Саттри отвязал конец от лееров и принялся подтаскивать ялик вдоль борта плавучего дома. Тот рыскал и бултыхался в реке. Он закинул конец на берег и спустился по сходням, вытащил ялик из грязи и топи, куда влез по самые лодыжки, и подтянул ближе. Ухватился за кольцо на носу, уперся покрепче и поднатужился. Между пальцев ног прыснула грязь. Он поднял нос ялика и посмотрел, как тяжко вода выливается через транец в реку. Дрыгнулись и замерли хвосты. Он вытянул ялик частично на берег и приподнял за один борт. Пойманная рыба барахталась и билась. Кренил ялик он осторожно, рыбьи силуэты всплывали к переливу, а потом плюхались обратно. Когда он опустил ялик, они остались лежать на пайолах, разевая рты, под солнцем, от которого зримо усыхали.

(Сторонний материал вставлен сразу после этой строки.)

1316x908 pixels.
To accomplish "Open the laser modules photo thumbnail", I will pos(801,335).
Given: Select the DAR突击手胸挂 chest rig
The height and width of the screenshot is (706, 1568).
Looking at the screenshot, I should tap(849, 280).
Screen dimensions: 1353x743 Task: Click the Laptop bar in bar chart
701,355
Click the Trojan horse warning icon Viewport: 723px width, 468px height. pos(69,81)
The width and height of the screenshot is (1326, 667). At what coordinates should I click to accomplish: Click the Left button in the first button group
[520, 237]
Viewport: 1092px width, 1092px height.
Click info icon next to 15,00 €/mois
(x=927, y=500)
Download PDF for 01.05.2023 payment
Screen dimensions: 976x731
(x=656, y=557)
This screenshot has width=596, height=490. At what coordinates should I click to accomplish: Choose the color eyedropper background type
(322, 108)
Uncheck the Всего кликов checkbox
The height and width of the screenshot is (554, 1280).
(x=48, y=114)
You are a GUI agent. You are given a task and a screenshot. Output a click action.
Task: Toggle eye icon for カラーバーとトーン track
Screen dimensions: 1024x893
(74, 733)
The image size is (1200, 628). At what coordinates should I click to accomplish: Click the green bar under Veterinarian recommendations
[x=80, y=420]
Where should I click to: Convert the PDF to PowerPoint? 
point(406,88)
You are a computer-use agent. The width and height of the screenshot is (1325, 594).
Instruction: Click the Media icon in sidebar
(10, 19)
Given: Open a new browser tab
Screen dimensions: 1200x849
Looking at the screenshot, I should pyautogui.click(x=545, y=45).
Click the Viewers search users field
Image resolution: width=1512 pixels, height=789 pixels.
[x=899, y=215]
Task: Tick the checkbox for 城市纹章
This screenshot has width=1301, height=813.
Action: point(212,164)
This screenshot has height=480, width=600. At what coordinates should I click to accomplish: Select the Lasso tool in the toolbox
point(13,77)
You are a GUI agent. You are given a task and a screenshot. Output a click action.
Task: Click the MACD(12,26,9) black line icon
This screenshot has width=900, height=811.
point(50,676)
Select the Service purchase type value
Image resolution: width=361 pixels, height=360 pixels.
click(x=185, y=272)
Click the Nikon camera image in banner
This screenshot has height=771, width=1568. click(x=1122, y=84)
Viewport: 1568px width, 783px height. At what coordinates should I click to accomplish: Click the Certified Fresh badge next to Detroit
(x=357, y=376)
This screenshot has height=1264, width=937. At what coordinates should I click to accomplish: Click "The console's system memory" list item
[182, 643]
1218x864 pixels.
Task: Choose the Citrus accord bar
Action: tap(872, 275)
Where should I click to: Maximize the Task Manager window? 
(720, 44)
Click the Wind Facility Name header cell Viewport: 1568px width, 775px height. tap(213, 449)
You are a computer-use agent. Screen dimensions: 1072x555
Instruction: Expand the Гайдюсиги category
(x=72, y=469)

Саттри схватился за свои передние карманы, что-то ища. Поднялся и сходил в будку, вернулся с большим складным ножом. Сунул руку на дно ялика и подцепил за нижнюю челюсть сомика. Тот слегка подрагивал и сворачивал хвост. Саттри перевернул его и вонзил кончик ножа ему в горло, и вскрыл ему влажное и бледно-голубое брюшко уверенным взрезом, от которого живые внутренние органы вывалились на предплечье в сумбуре темной крови. Он схватился за кишки и вытащил их из рыбины, отшвырнул их, влажную кольчатую массу, ярко корчившуюся на солнце, и та плюхнулась на безмятежное лицо реки с легким всплеском, и ее чуть ли не сразу усосало прочь. Выпотрошенную рыбу он положил рядом и схватил следующую. Всего их было семь, и разделал он их за минуты, и выложил в тенек под банку ялика. Срезал поводки с крючков, которые вытащил, и сполоснул руки от крови и слизи, почистил нож и сложил лезвие, а потом вернулся в будку.